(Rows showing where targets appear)
=-=-=-=-=

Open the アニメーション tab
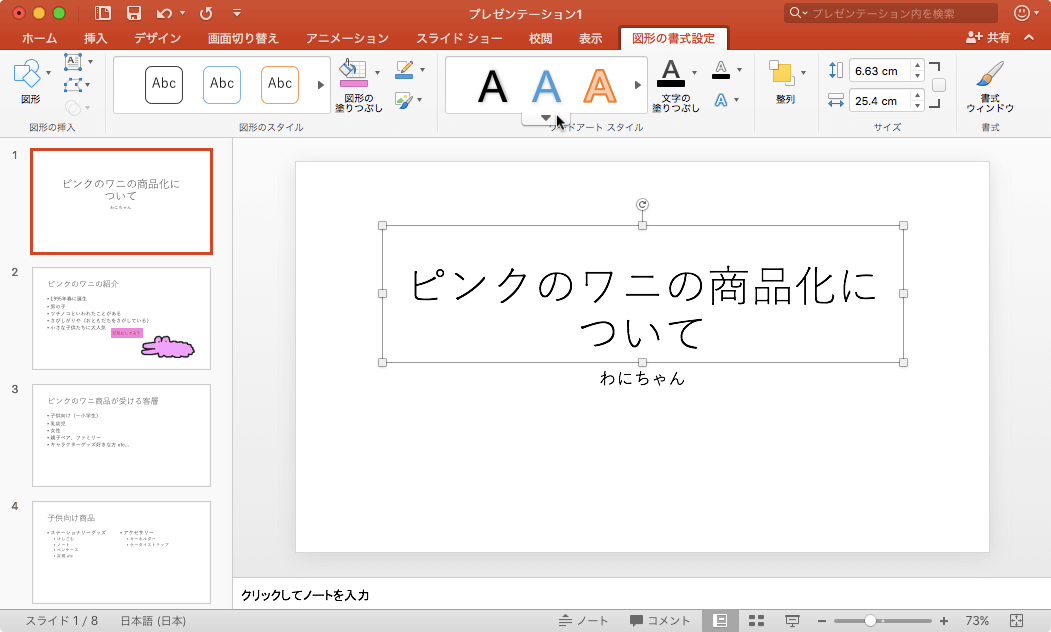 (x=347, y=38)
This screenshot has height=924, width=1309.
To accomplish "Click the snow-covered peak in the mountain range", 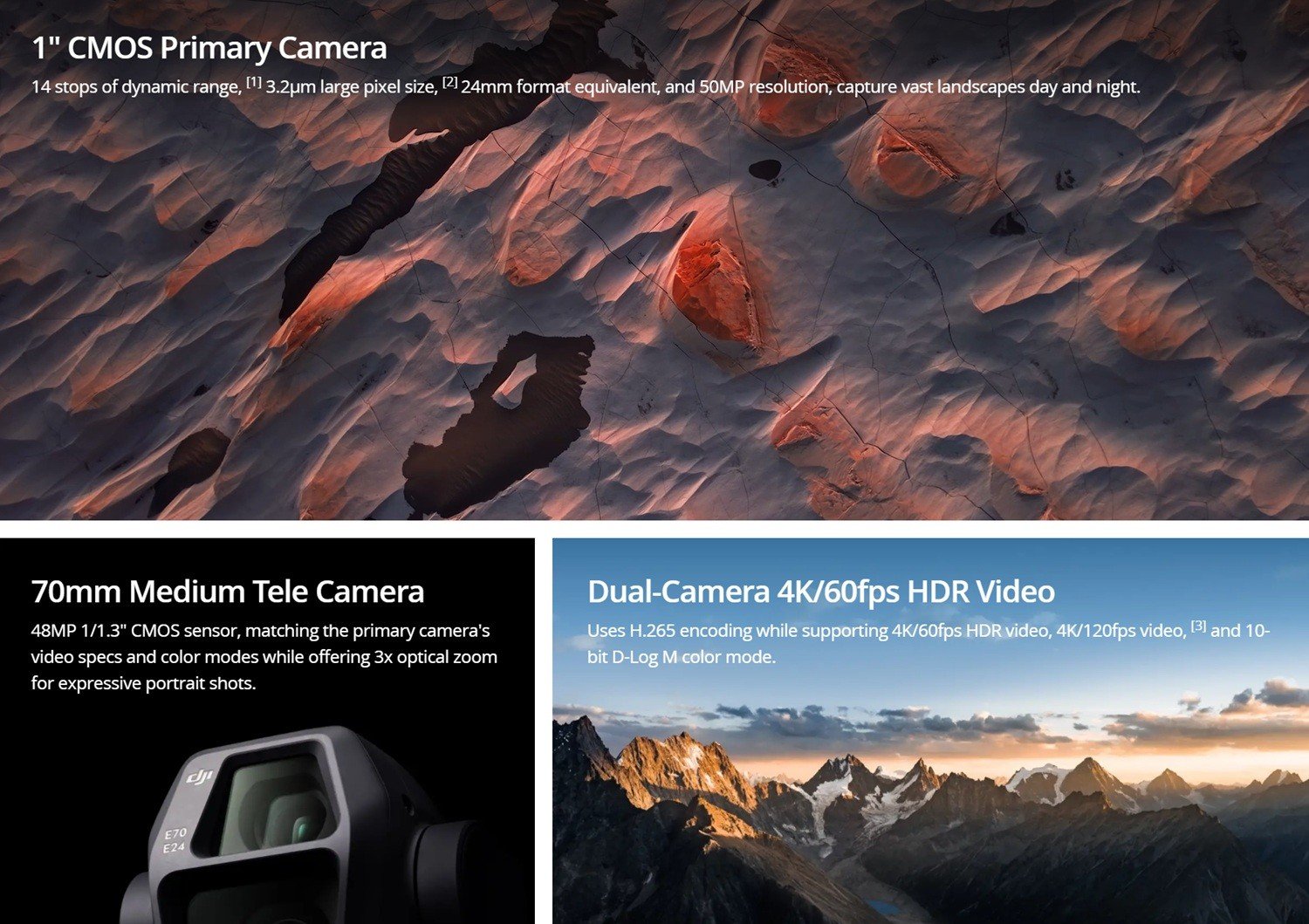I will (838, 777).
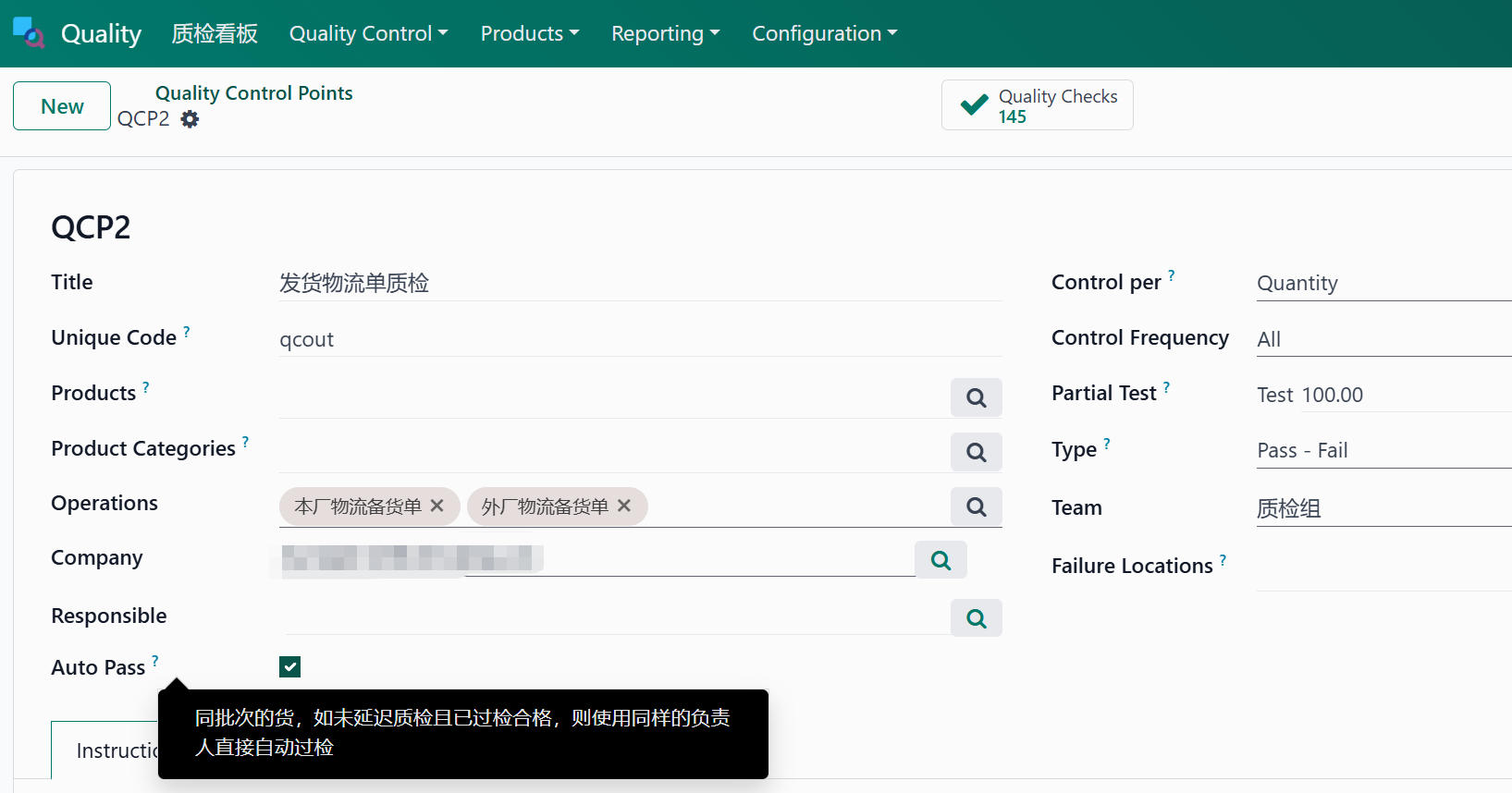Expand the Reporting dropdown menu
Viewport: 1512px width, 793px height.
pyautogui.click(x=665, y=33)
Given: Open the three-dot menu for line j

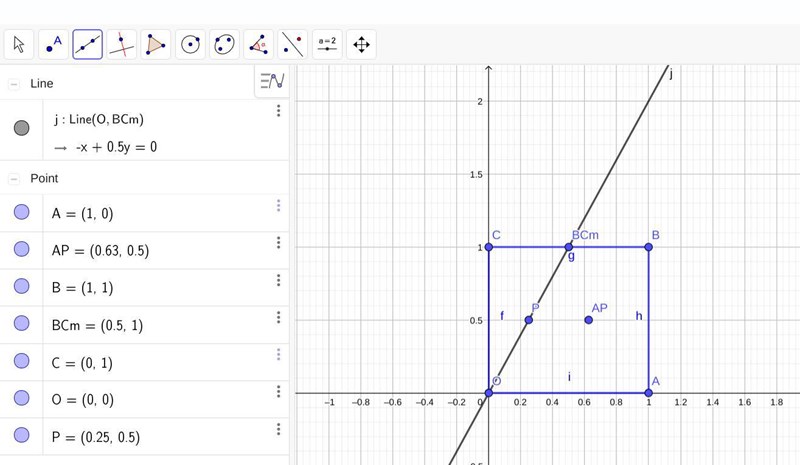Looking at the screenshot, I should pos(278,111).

=-=-=-=-=

Gather every line from the listing above that contains the string "height", copying each one in full. Treat case as significant when matching.

This screenshot has height=924, width=1309.
Viewport: 1512px width, 793px height.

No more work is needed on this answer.